According to Cointelegraph, Synthetix is introducing a new multi-collateral feature on its V3 derivatives platform as it launches in Arbitrum’s decentralized finance (DeFi) ecosystem. Matt Losquadro, a core contributor at Synthetix, highlighted the competitive nature of Arbitrum, which is known for its DeFi derivatives. He emphasized that the ability to accept various tokens as collateral will set Synthetix apart in this crowded market.

Synthetix, a DeFi protocol that provides liquidity for permissionless derivatives like perpetual futures and options, launched on Arbitrum in July. The protocol operates on multiple blockchain networks, including Ethereum, Optimism, and Base. Perpetual futures, or “perps,” are derivatives that allow traders to buy or sell an asset at a future date without expiration. Currently, GMX dominates the decentralized perps market on Arbitrum with over $430 million in total value locked (TVL), according to DefiLlama.

Several applications built on Synthetix focus on perps trading, while others specialize in yield strategies such as basis trades. Losquadro noted that enabling users to deposit multiple token types as margin collateral opens up more possibilities. Instead of just using stablecoins like U.S. Dollar Coin (USDC) for margining perps, users will be able to use Ethereum and Bitcoin as well.

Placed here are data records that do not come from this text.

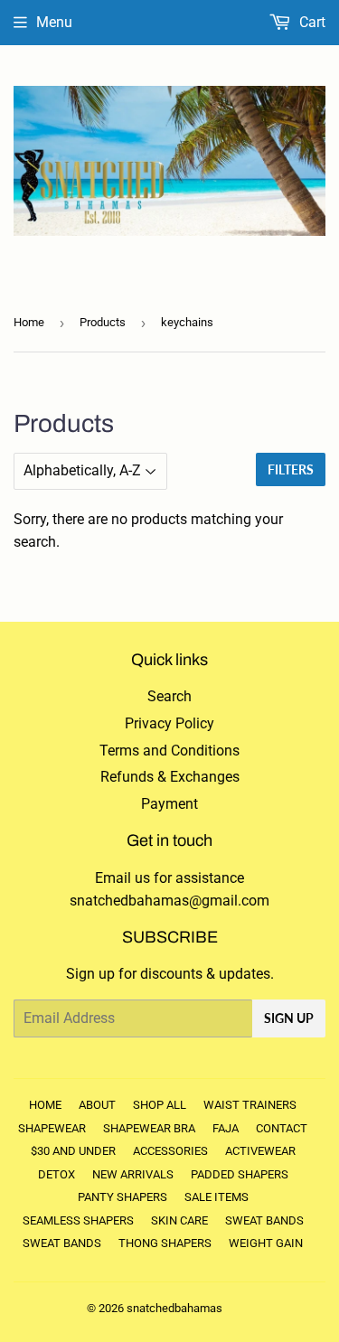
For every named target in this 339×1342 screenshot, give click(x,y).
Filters (291, 469)
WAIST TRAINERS (250, 1105)
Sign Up (289, 1018)
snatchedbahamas (174, 1308)
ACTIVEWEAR (260, 1151)
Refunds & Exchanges (170, 776)
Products (103, 322)
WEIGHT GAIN (266, 1243)
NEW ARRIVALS (133, 1174)
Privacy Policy (169, 723)
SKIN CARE (179, 1220)
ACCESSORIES (170, 1151)
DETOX (56, 1174)
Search (169, 696)
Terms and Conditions (169, 750)
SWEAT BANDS (264, 1220)
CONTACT (281, 1128)
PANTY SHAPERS (122, 1197)
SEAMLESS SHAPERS (78, 1220)
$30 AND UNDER (73, 1151)
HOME (45, 1105)
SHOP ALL (159, 1105)
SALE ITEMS (216, 1197)
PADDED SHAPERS (239, 1174)
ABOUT (97, 1105)
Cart (310, 22)
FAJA (225, 1128)
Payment (169, 803)
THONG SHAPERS (165, 1243)
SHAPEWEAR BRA (149, 1128)
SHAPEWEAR (52, 1128)
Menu (54, 22)
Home (29, 322)
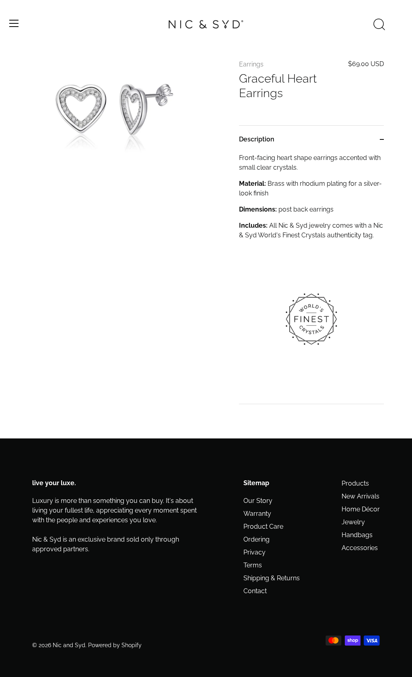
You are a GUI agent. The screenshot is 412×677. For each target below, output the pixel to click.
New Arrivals (360, 496)
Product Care (263, 526)
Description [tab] (256, 139)
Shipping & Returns (271, 578)
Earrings (251, 64)
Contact (255, 591)
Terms (252, 565)
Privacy (254, 552)
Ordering (256, 539)
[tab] (311, 278)
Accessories (360, 548)
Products (355, 483)
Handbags (357, 535)
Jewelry (353, 522)
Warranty (257, 513)
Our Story (257, 501)
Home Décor (361, 509)
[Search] (379, 24)
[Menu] (14, 23)
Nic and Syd (69, 645)
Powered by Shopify (115, 645)
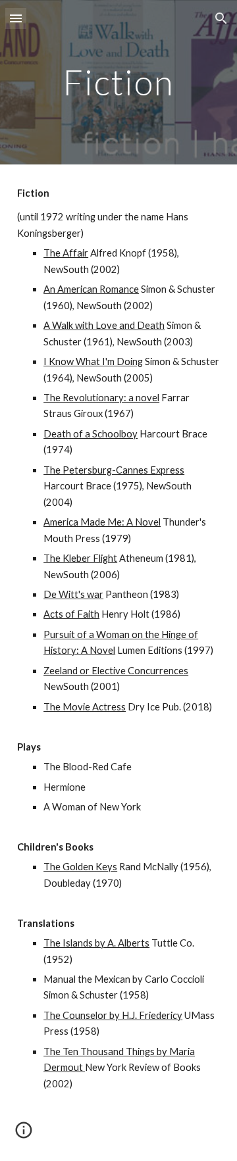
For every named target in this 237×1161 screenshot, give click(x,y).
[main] (118, 82)
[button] (16, 18)
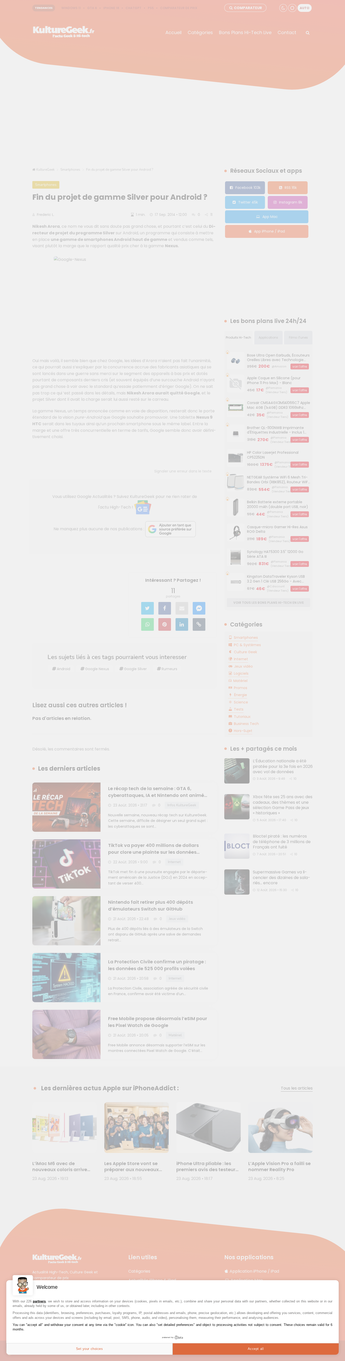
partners (39, 1301)
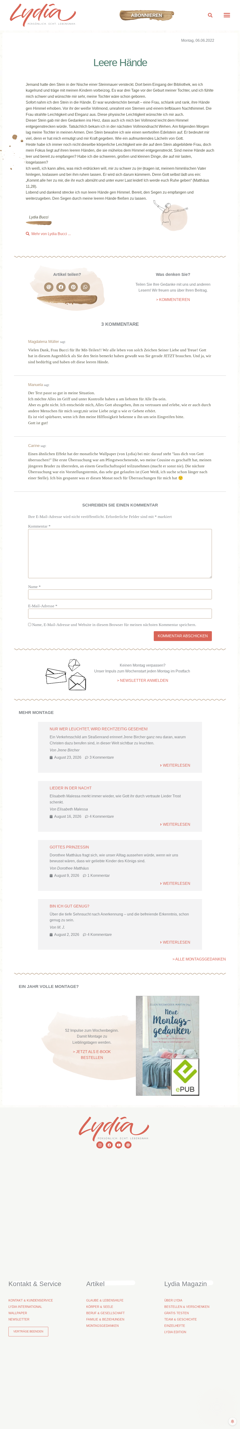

Synthetix also plans to integrate Chainlink Data Streams into its upcoming V3 deployment on Arbitrum. Losquadro believes that the multi-collateral feature will help Synthetix compete with existing Arbitrum DeFi protocols like GMX. However, he stressed that the goal is not just about perpetual futures but also about allowing people to build on top of the system in a composable, permissionless way.